• Welcome to Overclockers Forums! Join us to reply in threads, receive reduced ads, and to customize your site experience!

blocking most of the interwebs

Overclockers is supported by our readers. When you click a link to make a purchase, we may earn a commission. Learn More.

caddi daddi

Godzilla to ant hills
Joined
Jan 10, 2012
I need to build a win 7 machine for reprograming the ecms on cars, can I mod the hosts file to prevent access to all of the interwebs except about 5 sites?
if so, how would I do it?
 
You could just turn on Windows firewall and deny 0.0.0.0/0 and allow your 5 specific sites. You might be able to modify the hosts file in a similar fashion (0.0.0.0/0 routing to localhost, and then your specific IPs routing to their respective IPs), but I'm not sure if that would work or not.
 
would denying 0.0.0.0/0 in windows firewall also keep anything from coming inbound?
 
Well....... this is a stupid way of doing this.
reading about some, it looks like I would have to add each page of each site and that could be thousand of pages and making a rule or adding a page to a list would be over the top.
so it looks like a pf sence box is what I need to look at or just keep on doing it the way I am with xp pro till I just have to make the leap to the modern world.............
 
You can accomplish it with Windows firewall. Just add a deny outbound rule for 0.0.0.0/0, and add allow outbound rules for the IP addresses of the sites you want to hit. Inbound traffic won't be impacted unless you explicitly deny that as well. Should be as easy as that. Make sure you limit it to http/https (80,443), otherwise you could impact other services (windows update, third party applications, etc), unless that's your end goal.
 
my end goal is 100% access to these sites, both inbound and outbound and 0% access to or from anything else, these pcms start at around 4 large each and bork one and my pocket book will be burning!!!!
 
What are the specific sites you need to access? Is the content dynamic?
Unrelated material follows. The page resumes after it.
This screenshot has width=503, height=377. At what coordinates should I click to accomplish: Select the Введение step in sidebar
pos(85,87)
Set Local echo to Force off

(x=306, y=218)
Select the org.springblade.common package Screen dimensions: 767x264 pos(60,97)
If it's static (like programming instructions or service manuals or something), then you could potentially save the sites offline and just disable the internet alltogether.
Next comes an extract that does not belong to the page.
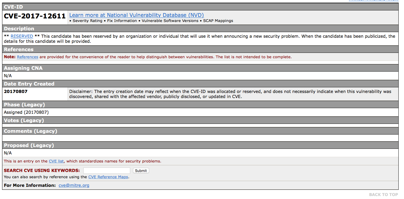Focus the Search CVE keywords text field
This screenshot has height=199, width=404.
tap(106, 170)
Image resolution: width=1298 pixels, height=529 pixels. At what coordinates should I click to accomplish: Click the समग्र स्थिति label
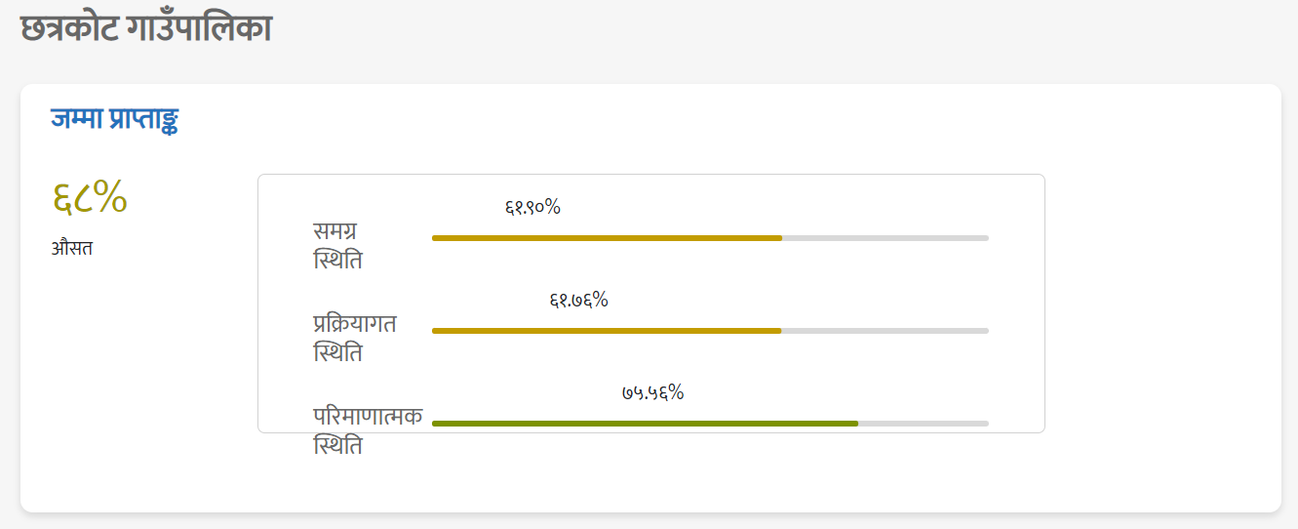[337, 246]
Otherwise, make your firewall rule deny both inbound and outbound on 0.0.0.0/0, and allow the ip addresses of the sites for both inbound and outbound.
 
most of the pages are static, just info in black and white.
here is how the programing goes, I download a program, that program downloads the calibration to my computer, and prepares and sends it through a programing device to the ecm.
 
Could always just block admin privs so that users can't install anything and setup browser whitelist only to certain website/domains via group policy

Something like what is mentioned here:
http://smallbusiness.chron.com/create-internet-access-whitelist-56190.html

after doing some searching another person had this idea:


If you set the intenet poxy to a bogus address (like 127.0.0.1) that will
block all interent access.
Then add your white list to the bypass proxy list. edit group policy:
User Configuration -> Windows Settings -> Internet Explorer maintenance ->
Proxy Settings


Then the computers can only access sites on the whitelist.
 
just looking at the gm service information site, the pages are static but the site itself is very dynamic.
new info posted every day, all the info on every model for every year, that's pretty dynamic in my book.
 
You just use a * as a wild card. So http://*.gm.com and http://www.gm.com/* for example would cover subdomains and affixes after the domain (I can't remember if the second one would be necessary)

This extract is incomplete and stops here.